One year ago today, Bennet Omalu, a San Diego forensic pathologist sliced into retired NFL player and likely future Pro Football Hall of Famer Junior Seau’s brain. Seau committed suicide by shooting himself in the chest May 2nd 2012.
According to ESPN reporters/brothers Mark Fainaru-Wada and Steve Fainaru, Omalu, 44, was the first researcher to identify brain damage in a former NFL player. When he published his results, in July 2005, the NFL attacked him and insisted he was wrong. His research has since been vindicated many times over, with each new discovery of the crippling neurodegenerative disease in a dead football player. Omalu arrived at Seau’s autopsy with a special “brain briefcase” he carries on such occasions. His intention was to fly Seau’s brain back to San Francisco that night and share it with a Nobel Prize-winning researcher who also coveted the valuable specimen.”
Omalu would return that night to San Francisco without Seau’s brain.
Seau’s son Tyler, then 22, insisted that Omalu not be part of the brain study. Tyler Seau had consulted David Chao, who was Junior Seau’s Charger team doctor for 13 years. Chao wanted to make sure the brain went to the league’s preferred researchers. Chao has come under scrutiny for a series of malpractice and negligence suits.
With Chao and the NFL in their ear, the Seau family decided to send Junior Seau’s brain to the NIH. Four months later, the NFL donated a record $30 million to the NIH. If you’re looking for possible reasons why the league hasn’t made a fuss about Chao’s continued employment, this is a major one: without him, the league wouldn’t have been able to keep control of its most famous CTE sufferer.

__Problem set__
1: List every person mentioned by name in the article on Junior Seau's brain.
2: Answer these questions from the article on Junior Seau's brain:
(a) In what month and year did Omalu publish his results on brain damage in a former NFL player?
(b) For how many years was David Chao the Chargers team doctor for Junior Seau?
(c) How much money did the NFL donate to the NIH?
3: Carry the article on Junior Seau's brain further, beginning right after its final sentence.

__The data__
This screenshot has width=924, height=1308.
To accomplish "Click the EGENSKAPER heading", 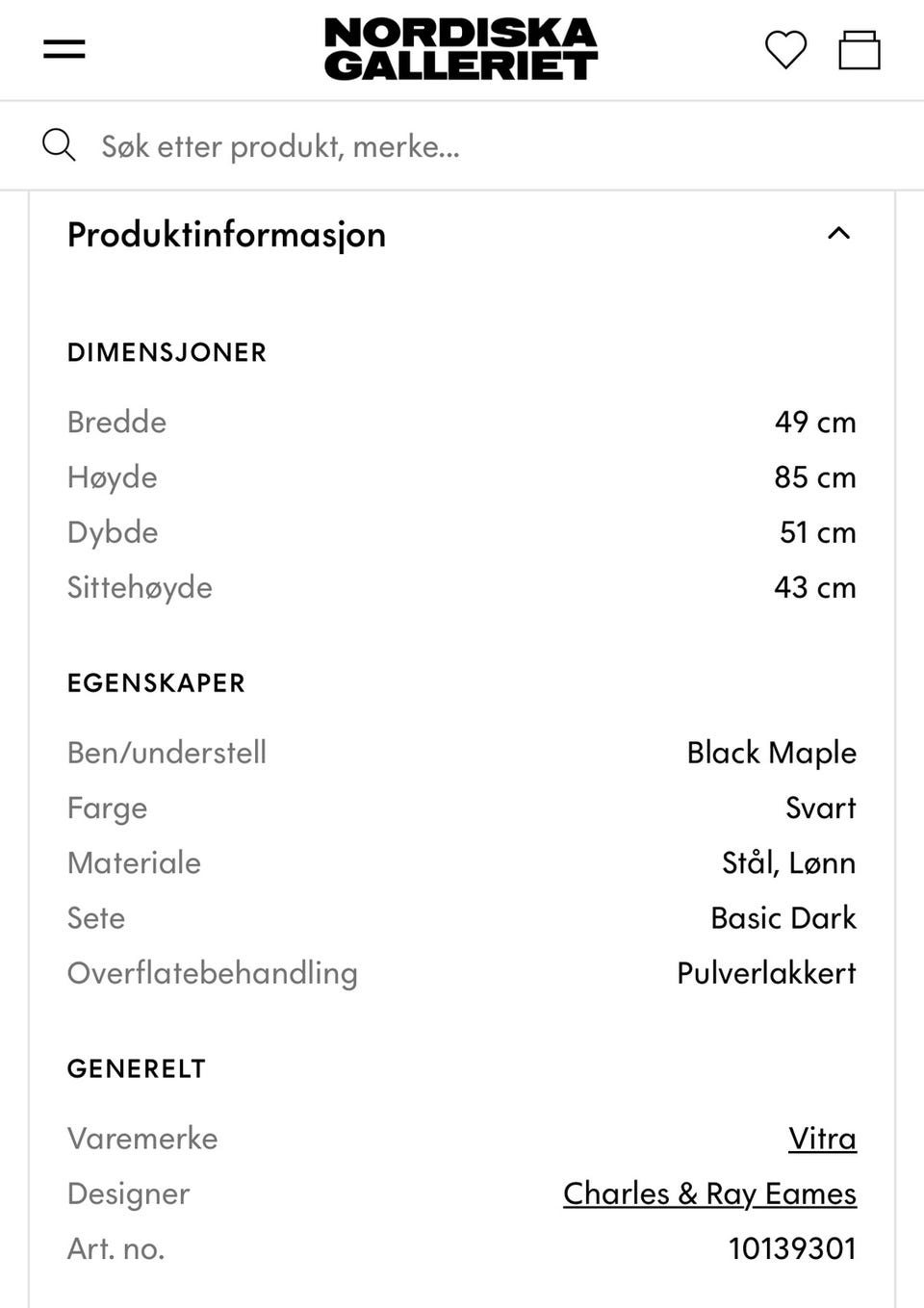I will pyautogui.click(x=156, y=683).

__Answers by task__
1:
Bennet Omalu
Junior Seau
Mark Fainaru-Wada
Steve Fainaru
Tyler Seau
David Chao

2:
(a) July 2005
(b) 13 years
(c) $30 million

3:
ESPN’s account also confirms reports that Junior Seau had chronic traumatic encephalopathy, or CTE, a progressive degenerative disease of the brain found in athletes (and others) with a history of repetitive brain trauma.Individuals with CTE may show symptoms of dementia, such as memory loss, aggression, confusion and depression, which generally appear years or many decades after the trauma.
Although Seau was never officially listed as having a concussion during his NFL career, the suit alleges, “He played through injuries and pain year after year, and suffered innumerable blows directly to his head during his, both sub-concussive and concussive. Several times he was hit in the head so hard that he sustained facial lacerations. Seau also suffered from and reported symptoms of head injuries from playing in NFL games, including dizziness during and after playing, dizziness when he turned his head, and becoming dazed after being hit during games.”
The suit said that numerous times, “He would sit on the sidelines until he regained his bearings and he would then return to the games, and that by returning to play while he was still symptomatic, he was exposing his brain to greater trauma.”